**Aim**
Reproduce word for word the passage from the triggerfish forum thread starting with "His tail closed?" and going on through "at feeding time.".

# Hawaiin Black triggerfish



## wseidl515 (Apr 12, 2012)

Can a hawaiin black trigger be housed in a 90 gallon tank? What are the pros and cons of this particular fish. Thanks for any and all suggestions.


----------



## Reefing Madness (Jun 26, 2011)

4' tank length is alittle small for this one, 6' tank is recommended, his adult size is around 1'2" to foot and a half.


----------



## Stingray81 (Jun 21, 2011)

A 90g is a great size for this fish, Easy care and like most triggers not big on swimming. However You may have to upgrade or remove in the far future I've seen these triggers get 1ft long which IS too big for a 90 gallon. Overall a beautiful Fish with really cool neon blue lines you should be really happy with it. also NOT REEF SAFE! At all.
_Posted via Mobile Device_


----------



## wseidl515 (Apr 12, 2012)

Thanks for the help guys, I went with the blue Jaw trigger instead.


----------



## Reefing Madness (Jun 26, 2011)

wseidl515 said:


> Thanks for the help guys, I went with the blue Jaw trigger instead.


 :nicefish:


----------



## wseidl515 (Apr 12, 2012)

He has been in the tank for 2 weeks now and is eating well. He still spends a lot of time hiding in the rocks, unless it's feeding time, but I have noticed that when he is out swimming around he keeps his tail closed. Is this normal behavior or should I be concerned. I watched him at the LFS for 2 months and he never had it closed there.
_Posted via Mobile Device_


----------



## Reefing Madness (Jun 26, 2011)

His tail closed? I don't understand. ??


----------



## wseidl515 (Apr 12, 2012)

Sorry for not clarifying, his tail is not fanned out it's always in the pinched position. It does not seem to be slowing him down any because he is like a little torpedo all over the tank at feeding time.
_Posted via Mobile Device_


----------



## Reefing Madness (Jun 26, 2011)

AH, I see. he'll be ok, given some time. No worries.


----------



## wseidl515 (Apr 12, 2012)

Thank you for your help.
_Posted via Mobile Device_


----------

**Data supplied**
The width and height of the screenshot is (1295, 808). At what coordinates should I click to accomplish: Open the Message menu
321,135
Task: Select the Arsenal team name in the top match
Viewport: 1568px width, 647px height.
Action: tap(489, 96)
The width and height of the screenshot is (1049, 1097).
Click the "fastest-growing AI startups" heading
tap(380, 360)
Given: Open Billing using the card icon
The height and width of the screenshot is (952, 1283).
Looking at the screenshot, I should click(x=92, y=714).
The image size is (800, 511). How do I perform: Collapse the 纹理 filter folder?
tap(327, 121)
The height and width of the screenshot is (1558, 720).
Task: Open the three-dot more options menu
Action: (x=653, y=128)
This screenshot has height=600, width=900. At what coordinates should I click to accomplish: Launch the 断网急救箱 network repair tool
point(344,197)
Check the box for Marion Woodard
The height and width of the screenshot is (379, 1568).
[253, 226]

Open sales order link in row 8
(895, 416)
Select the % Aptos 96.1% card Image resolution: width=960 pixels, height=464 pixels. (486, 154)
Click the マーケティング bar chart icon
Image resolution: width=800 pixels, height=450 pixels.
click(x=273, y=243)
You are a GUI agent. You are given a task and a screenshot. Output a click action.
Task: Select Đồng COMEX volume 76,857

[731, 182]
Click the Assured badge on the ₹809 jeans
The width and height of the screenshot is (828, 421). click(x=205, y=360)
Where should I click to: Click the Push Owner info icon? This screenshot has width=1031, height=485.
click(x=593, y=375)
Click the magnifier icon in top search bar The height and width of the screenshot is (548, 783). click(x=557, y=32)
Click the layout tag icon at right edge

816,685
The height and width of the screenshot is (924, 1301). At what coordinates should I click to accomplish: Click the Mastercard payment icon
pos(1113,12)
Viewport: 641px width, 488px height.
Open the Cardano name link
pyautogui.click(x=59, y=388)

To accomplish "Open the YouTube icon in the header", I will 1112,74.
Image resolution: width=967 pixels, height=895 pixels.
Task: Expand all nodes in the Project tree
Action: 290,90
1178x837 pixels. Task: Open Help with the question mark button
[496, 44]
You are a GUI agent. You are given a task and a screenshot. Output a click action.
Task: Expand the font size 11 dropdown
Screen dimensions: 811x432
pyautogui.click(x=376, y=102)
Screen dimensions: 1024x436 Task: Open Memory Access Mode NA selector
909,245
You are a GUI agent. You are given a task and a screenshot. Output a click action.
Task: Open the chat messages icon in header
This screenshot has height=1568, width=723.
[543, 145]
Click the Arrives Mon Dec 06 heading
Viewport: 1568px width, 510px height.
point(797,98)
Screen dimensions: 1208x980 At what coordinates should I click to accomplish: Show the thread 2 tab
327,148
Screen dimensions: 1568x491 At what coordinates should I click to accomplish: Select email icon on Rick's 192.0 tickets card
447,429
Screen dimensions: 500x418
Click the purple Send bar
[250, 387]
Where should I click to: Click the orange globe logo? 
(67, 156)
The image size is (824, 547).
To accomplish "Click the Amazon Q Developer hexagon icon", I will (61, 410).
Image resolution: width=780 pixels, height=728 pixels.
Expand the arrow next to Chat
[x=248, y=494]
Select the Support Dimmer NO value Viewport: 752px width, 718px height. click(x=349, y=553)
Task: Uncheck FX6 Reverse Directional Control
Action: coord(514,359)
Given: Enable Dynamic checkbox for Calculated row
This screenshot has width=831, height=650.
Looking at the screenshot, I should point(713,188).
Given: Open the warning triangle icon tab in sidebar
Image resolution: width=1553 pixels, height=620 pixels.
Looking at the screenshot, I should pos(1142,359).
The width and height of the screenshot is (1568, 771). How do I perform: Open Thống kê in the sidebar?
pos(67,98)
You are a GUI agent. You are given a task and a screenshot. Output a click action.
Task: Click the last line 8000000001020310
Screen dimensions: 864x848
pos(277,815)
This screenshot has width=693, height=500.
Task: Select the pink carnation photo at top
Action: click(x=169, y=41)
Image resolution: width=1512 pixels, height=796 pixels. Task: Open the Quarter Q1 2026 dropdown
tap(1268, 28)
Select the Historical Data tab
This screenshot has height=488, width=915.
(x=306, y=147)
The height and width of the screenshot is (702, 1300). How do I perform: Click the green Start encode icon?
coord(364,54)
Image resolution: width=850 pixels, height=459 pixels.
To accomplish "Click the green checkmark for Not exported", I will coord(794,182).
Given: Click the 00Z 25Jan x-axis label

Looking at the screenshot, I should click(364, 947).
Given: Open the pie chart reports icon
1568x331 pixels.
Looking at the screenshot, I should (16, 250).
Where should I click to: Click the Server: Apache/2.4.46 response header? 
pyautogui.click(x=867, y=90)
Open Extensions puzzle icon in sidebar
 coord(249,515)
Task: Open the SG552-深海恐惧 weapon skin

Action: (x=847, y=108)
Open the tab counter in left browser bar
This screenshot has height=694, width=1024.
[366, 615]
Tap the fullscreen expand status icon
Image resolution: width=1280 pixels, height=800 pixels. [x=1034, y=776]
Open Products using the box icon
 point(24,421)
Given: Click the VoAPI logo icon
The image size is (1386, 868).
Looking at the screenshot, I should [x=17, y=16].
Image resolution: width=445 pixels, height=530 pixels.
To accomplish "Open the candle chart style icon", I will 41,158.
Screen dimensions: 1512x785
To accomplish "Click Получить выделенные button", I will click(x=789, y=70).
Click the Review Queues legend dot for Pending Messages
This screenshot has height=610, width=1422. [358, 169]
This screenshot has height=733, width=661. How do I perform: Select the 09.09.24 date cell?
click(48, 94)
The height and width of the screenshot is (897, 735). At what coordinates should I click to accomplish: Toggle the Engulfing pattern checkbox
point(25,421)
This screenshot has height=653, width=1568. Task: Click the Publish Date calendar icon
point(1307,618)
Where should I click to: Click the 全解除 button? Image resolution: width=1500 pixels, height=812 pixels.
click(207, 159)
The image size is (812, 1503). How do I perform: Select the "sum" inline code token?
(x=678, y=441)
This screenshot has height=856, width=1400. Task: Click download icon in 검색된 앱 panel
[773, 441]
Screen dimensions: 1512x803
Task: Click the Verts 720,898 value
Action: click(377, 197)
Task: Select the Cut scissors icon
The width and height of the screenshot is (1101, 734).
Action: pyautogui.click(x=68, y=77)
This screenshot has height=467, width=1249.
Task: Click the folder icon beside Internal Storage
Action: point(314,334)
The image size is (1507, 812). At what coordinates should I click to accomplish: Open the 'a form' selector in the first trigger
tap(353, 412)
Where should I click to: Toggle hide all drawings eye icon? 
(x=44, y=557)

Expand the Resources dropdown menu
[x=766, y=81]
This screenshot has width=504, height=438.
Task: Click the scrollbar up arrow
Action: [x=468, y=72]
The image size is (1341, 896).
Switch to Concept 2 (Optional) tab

**Reply**
His tail closed? I don't understand. ??


----------



## wseidl515 (Apr 12, 2012)

Sorry for not clarifying, his tail is not fanned out it's always in the pinched position. It does not seem to be slowing him down any because he is like a little torpedo all over the tank at feeding time.